Published 7:41 AM, 26 Jan 2010



Few banking systems have seen the explosion in lending that the big Chinese banks have recently experienced, as part of Beijing’s move to stimulate the economy.

This has had two main effects. In the first place, as my colleague Robert Gottliebsen recently wrote, it has prompted Chinese authorities to curb bank lending. Any banker will tell you that if you expand your lending too fast, you’re bound to end up with a lot of dud loans on your books.

Since then, we’ve seen the first signs that the big Chinese banks will be looking to bolster their capital reserves with massive equity issues.

The Bank of China – which has been the most aggressive lender in recent times – has unveiled plans to raise up to $US30 billion by issuing new shares.

Its move looks likely to be copied by its main rivals such as the Industrial and Commercial Bank of China and China Construction Bank. But this is not the first time the Chinese banks have raised huge amounts of new capital.

Seven years ago, the Chinese government was forced to inject $45 billion of capital the Bank of China and the China Construction Bank to cover their staggering levels of non-performing loans.

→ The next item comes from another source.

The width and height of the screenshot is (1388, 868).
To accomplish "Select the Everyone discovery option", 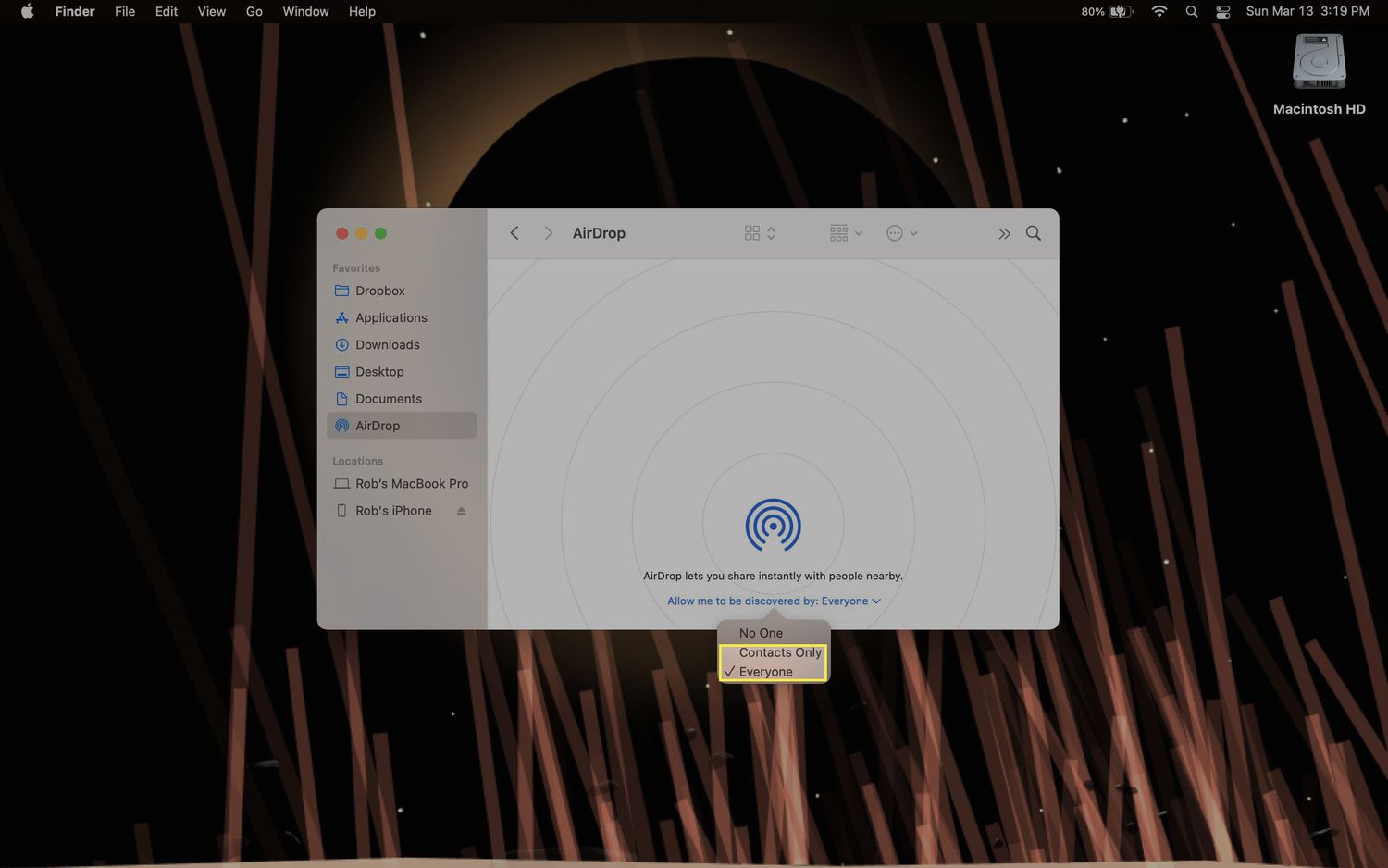I will click(x=765, y=672).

This time around the banks are looking to private investors to bolster their capital reserves with the big question being, how much of this new capital will be used to underpin fresh lending, and how much will be needed to help the banks cover mounting bad debts, particularly in the property sector?

Concerns over bubble-like conditions in Chinese property market have been steadily mounting. Global real estate broker CBRichard Ellis sounded a note of caution in a recent note on the Chinese real estate outlook, warning that office rents in many cities are slackening due to overcapacity.

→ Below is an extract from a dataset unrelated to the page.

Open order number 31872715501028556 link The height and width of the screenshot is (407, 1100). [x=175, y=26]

In a recent article in the Chinese publication Caijing, Andy Xie the former Morgan Stanley chief Asian economist, gives an excellent analysis of why the Chinese property bubble must inevitably burst.

Xie argues that Chinese property is a politically driven bubble, resulting from the desire of Chinese policy makers to continue to achieve impressive rates of economic growth (see also INTERVIEW: China's stimulus leakage, October 15, 2009).

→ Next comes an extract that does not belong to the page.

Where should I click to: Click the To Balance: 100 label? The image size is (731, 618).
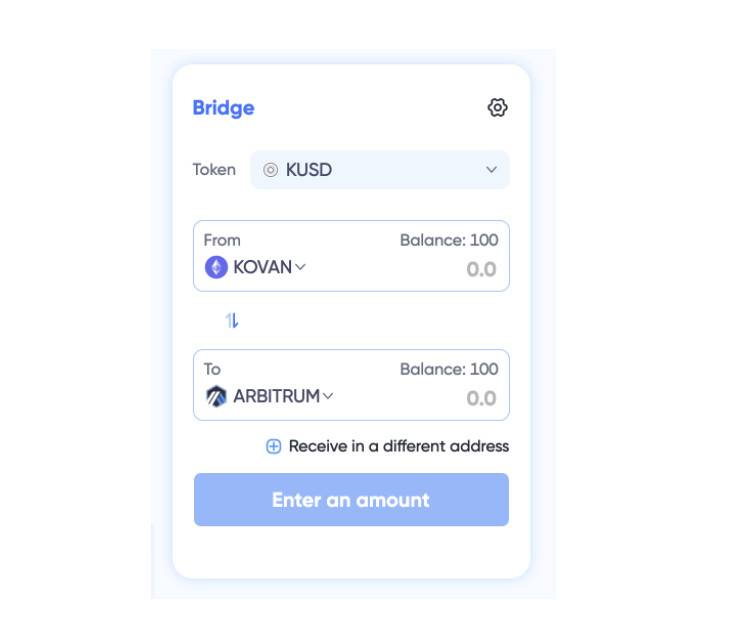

For a long time, China was able to notch up high growth rates because it was a low-cost producer, and because the world economy was buoyant. China grew its share of global trade, and was able to attract a huge share of direct foreign investment, but this strategy has stopped working.

China is no longer the lowest of the low-cost producers. Tepid growth in the United States and Europe means there is less demand for Chinese products.

As a result, China has turned to property to maintain its impressive record of economic growth, and a huge share of the country’s capital is now flowing into property.

As Xie notes, the problem with property is that it is an unproductive asset. In the short-term it allows the country to increase its economic output, but longer-term it does nothing to boost productivity.

Local Chinese governments face political pressures to encourage investment in property because their own performance is measured by how successful they are in fostering economic growth and collecting budget revenue. Property development allows them to score highly on both counts.

Xie notes that such a huge reliance on property actually inhibits China from achieving a more balanced economic growth. China’s rapid economic growth has created millions of white-collar workers such as managers, engineers, accountants and bankers.

These people should have middle class income for buying property, cars and taking vacations. But instead property prices have increased faster than middle class incomes, leaving China’s nascent middle class saddled with high property costs.

However, Xie predicts that this property bubble will soon burst – either due to oversupply (which caused the collapse of the US housing bubble), or rising interest (which burst the Hong Kong property bubble).

In the meantime, the big Chinese banks are under pressure to increase their capital buffers. And nervous investors will be hoping that tens of billions of dollars that Chinese banks raise will be ear-marked for lending, and not for covering massive write-offs of bad property loans.